What this task involves =
Reproduce the records exactly. Leave the pictures out.

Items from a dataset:
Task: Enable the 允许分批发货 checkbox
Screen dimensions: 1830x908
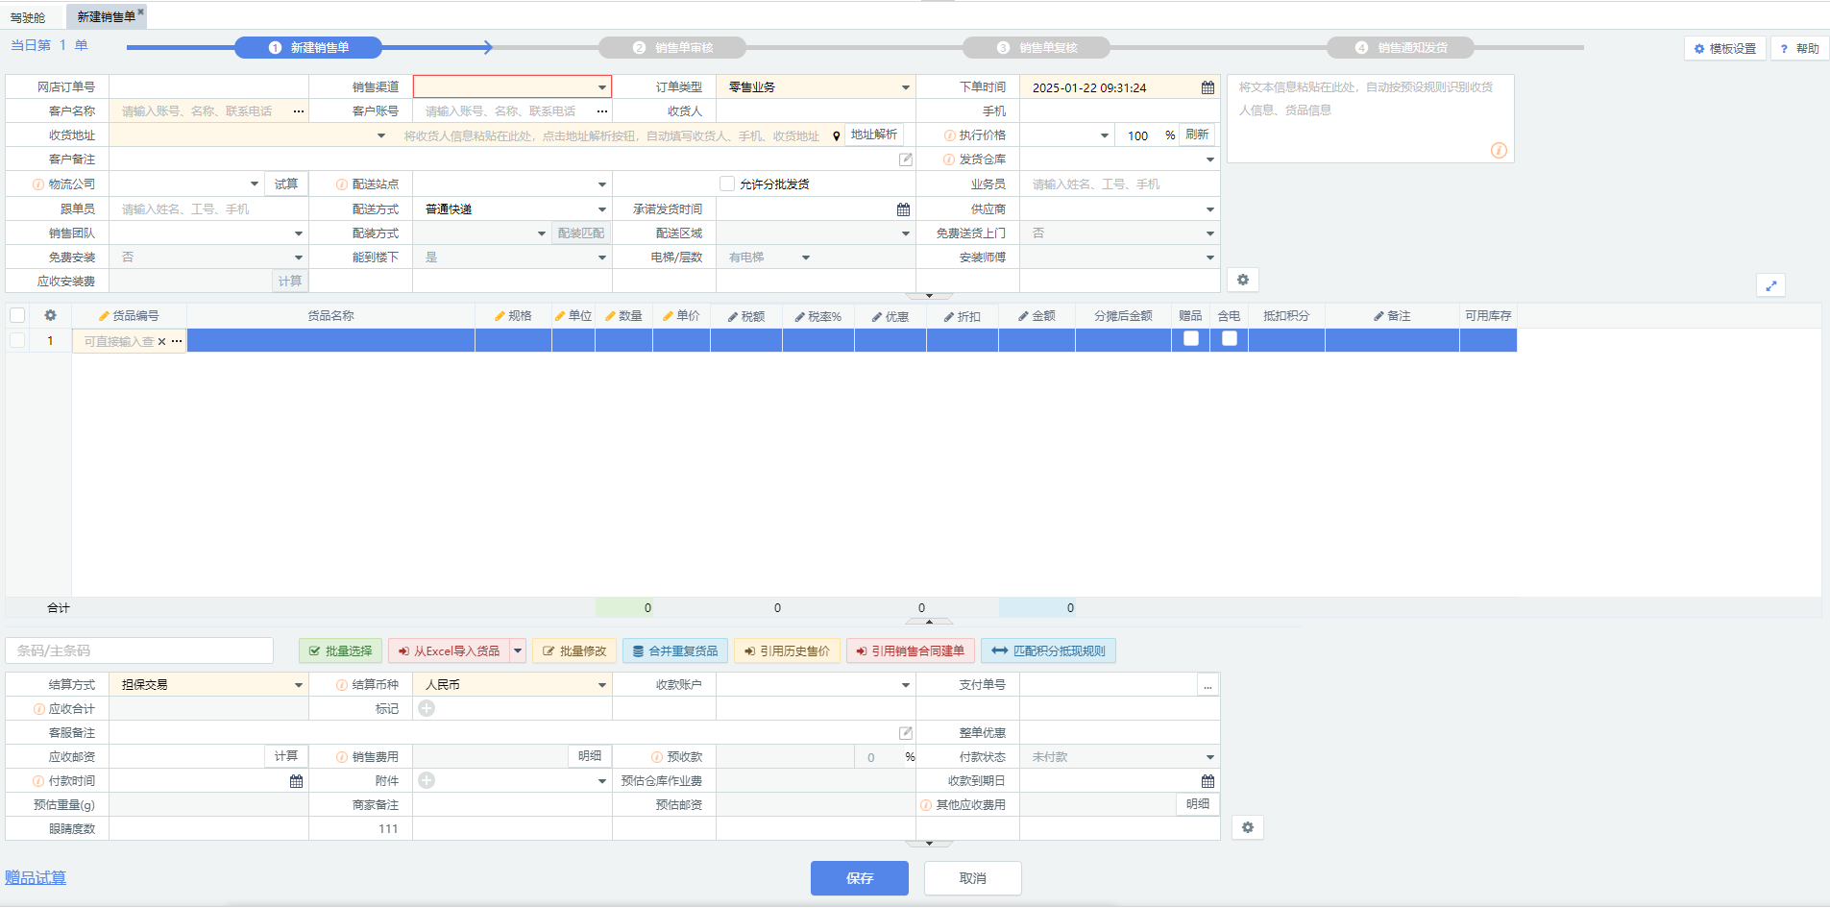Action: coord(727,184)
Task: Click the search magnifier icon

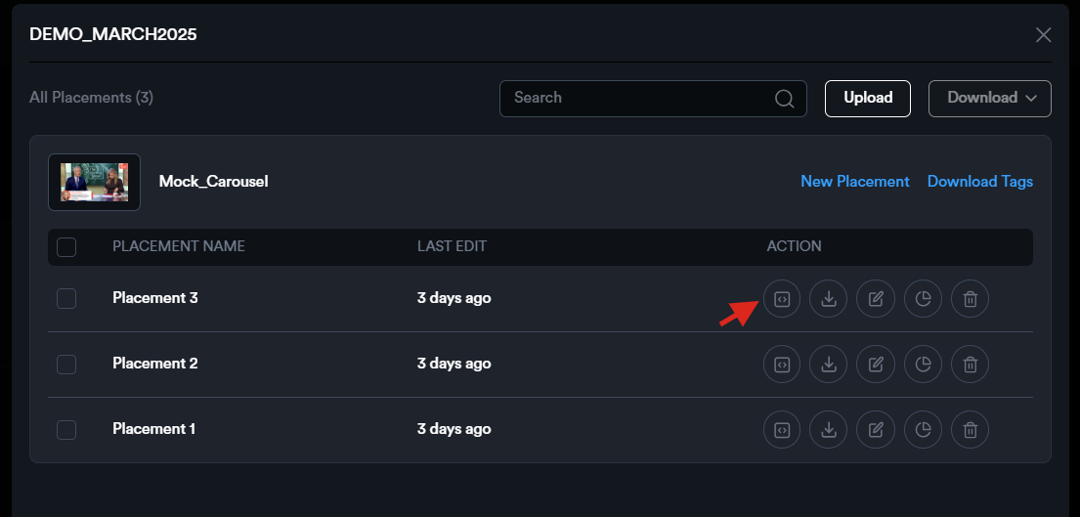Action: pos(784,99)
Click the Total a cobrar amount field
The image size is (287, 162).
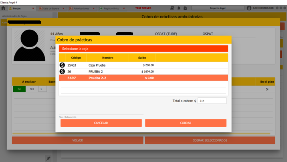click(x=212, y=101)
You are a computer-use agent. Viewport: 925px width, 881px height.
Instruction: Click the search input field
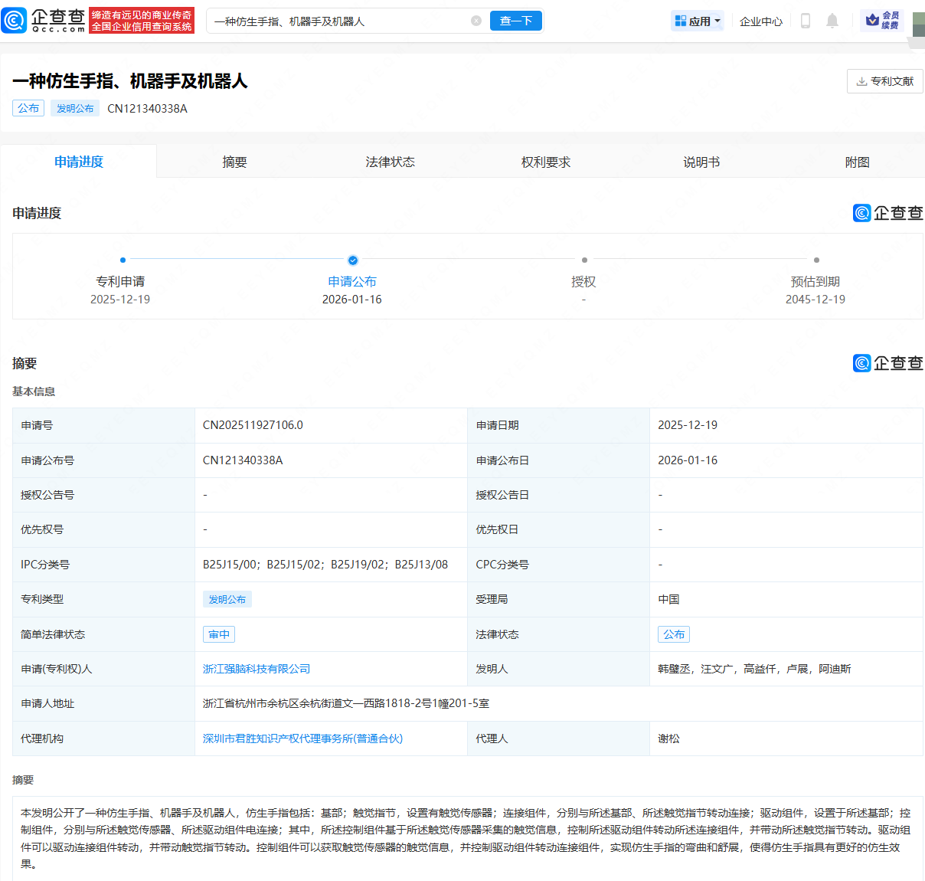point(337,21)
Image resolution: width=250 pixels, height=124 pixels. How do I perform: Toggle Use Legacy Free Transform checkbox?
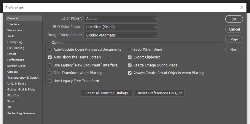[x=50, y=81]
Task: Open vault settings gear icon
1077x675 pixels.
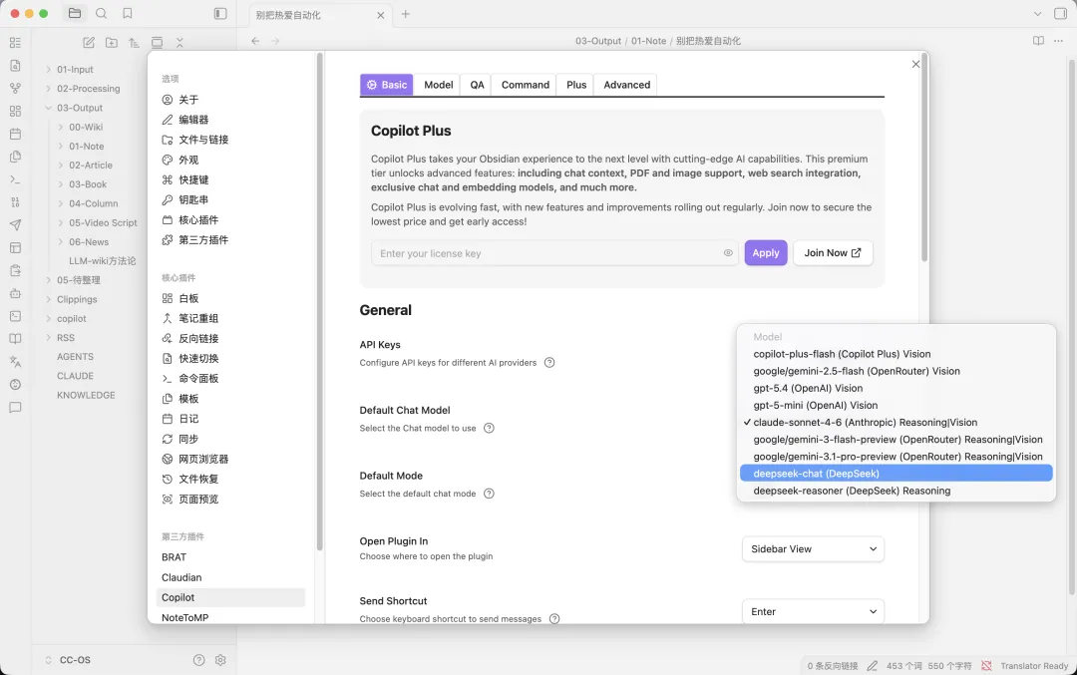Action: [220, 660]
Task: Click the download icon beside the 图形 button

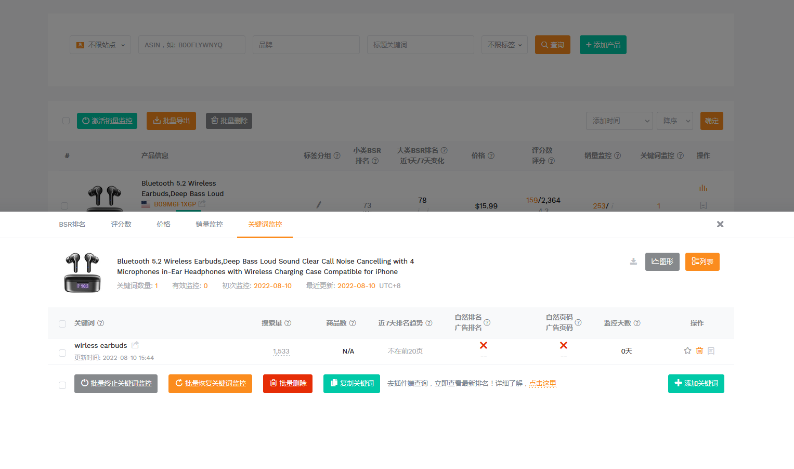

Exercise output =
Task: Enable the 允许分批发货 checkbox
Screen dimensions: 1830x908
Action: coord(727,184)
Task: Click the search magnifier icon

Action: pos(784,99)
Click the Total a cobrar amount field
The image size is (287, 162).
click(x=212, y=101)
You are a computer-use agent. Viewport: 925px width, 881px height.
Instruction: Click the search input field
point(337,21)
Image resolution: width=250 pixels, height=124 pixels. How do I perform: Toggle Use Legacy Free Transform checkbox?
[x=50, y=81]
Task: Open vault settings gear icon
1077x675 pixels.
Action: [220, 660]
Task: Click the download icon beside the 图形 button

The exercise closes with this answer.